**REQUIRED ACTION**
Go through the following data and transcribe exactly the stretch of lines from the one holding "Image resolution: width=2216, height=1652." to the one holding "[Facebook Social Icon] (933, 1542)", both included.

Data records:
=====

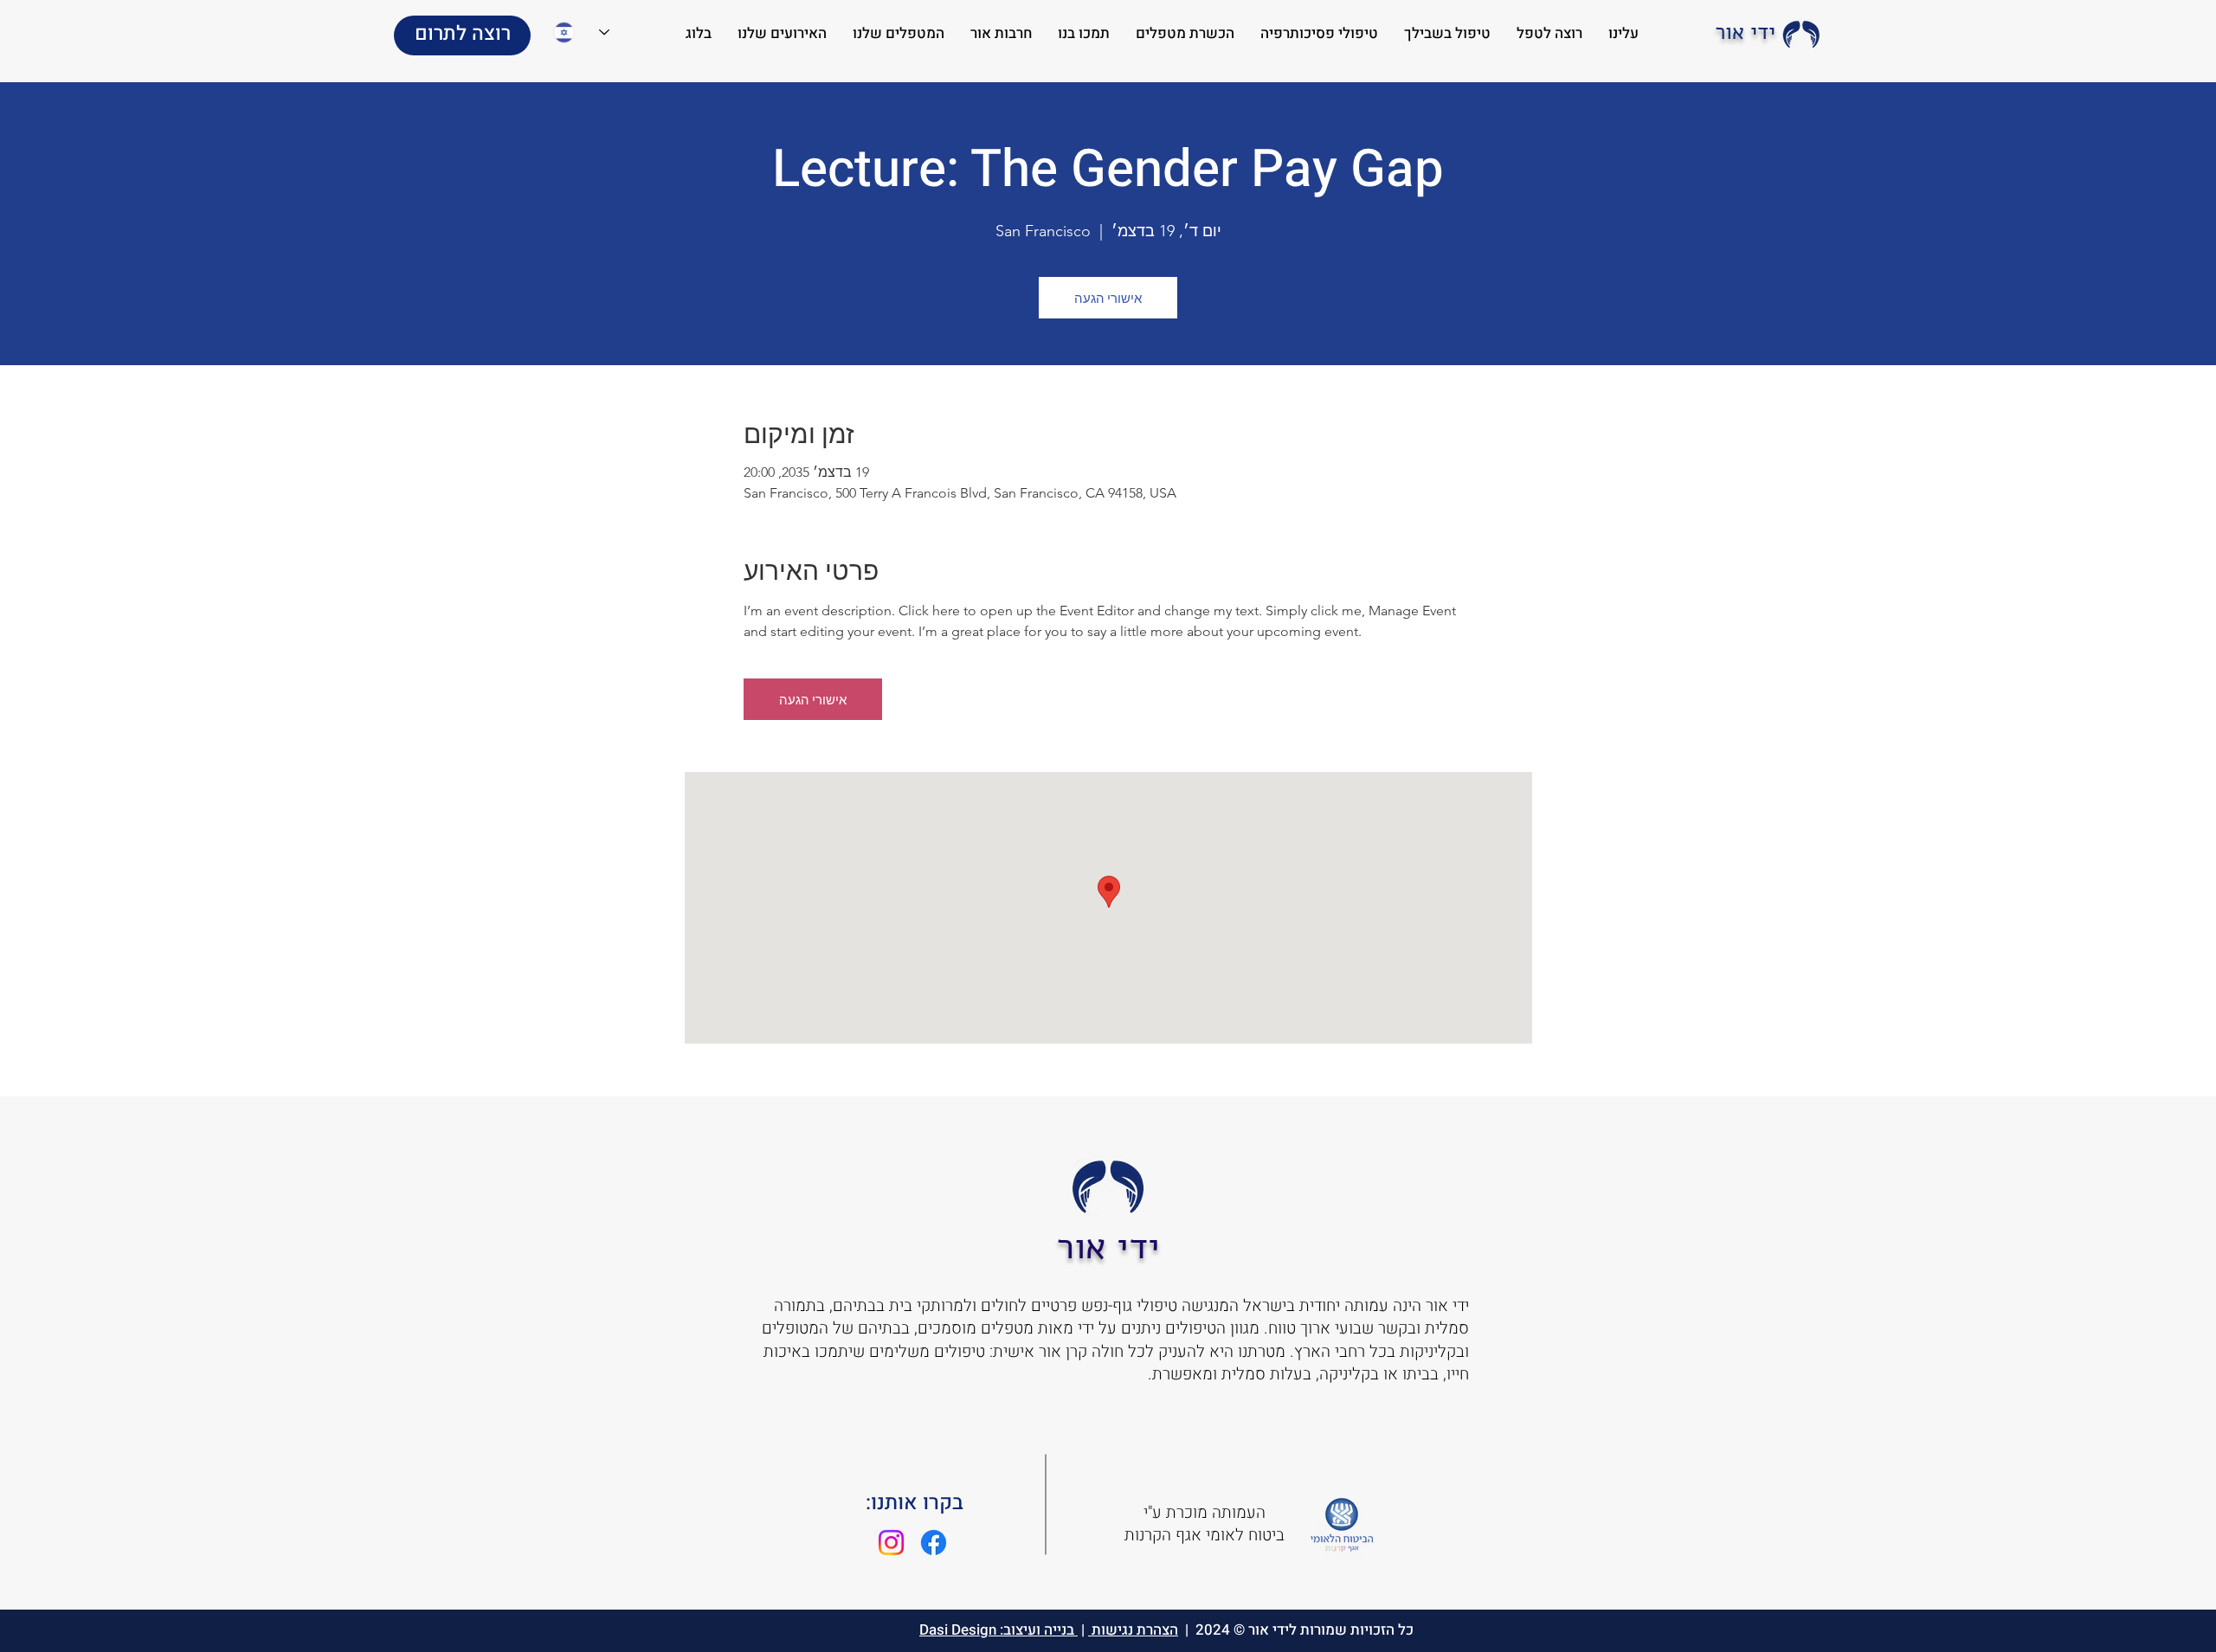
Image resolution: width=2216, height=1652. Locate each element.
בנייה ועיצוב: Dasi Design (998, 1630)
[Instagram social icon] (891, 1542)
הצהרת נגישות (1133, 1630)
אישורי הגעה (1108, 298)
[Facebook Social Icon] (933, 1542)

=====

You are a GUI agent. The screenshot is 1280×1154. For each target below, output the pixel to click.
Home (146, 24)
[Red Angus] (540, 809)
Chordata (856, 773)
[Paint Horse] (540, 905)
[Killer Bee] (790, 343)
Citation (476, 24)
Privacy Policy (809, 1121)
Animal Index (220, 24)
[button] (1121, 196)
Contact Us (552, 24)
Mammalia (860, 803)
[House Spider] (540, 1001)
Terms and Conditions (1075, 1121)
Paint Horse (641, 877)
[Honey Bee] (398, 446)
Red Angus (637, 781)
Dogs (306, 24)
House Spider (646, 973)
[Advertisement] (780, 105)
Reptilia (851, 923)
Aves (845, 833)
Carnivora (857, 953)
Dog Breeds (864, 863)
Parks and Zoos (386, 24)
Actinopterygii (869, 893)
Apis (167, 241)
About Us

=====

**ANSWER AREA**
Image resolution: width=2216, height=1652. Locate each element.
בנייה ועיצוב: Dasi Design (998, 1630)
[Instagram social icon] (891, 1542)
הצהרת נגישות (1133, 1630)
אישורי הגעה (1108, 298)
[Facebook Social Icon] (933, 1542)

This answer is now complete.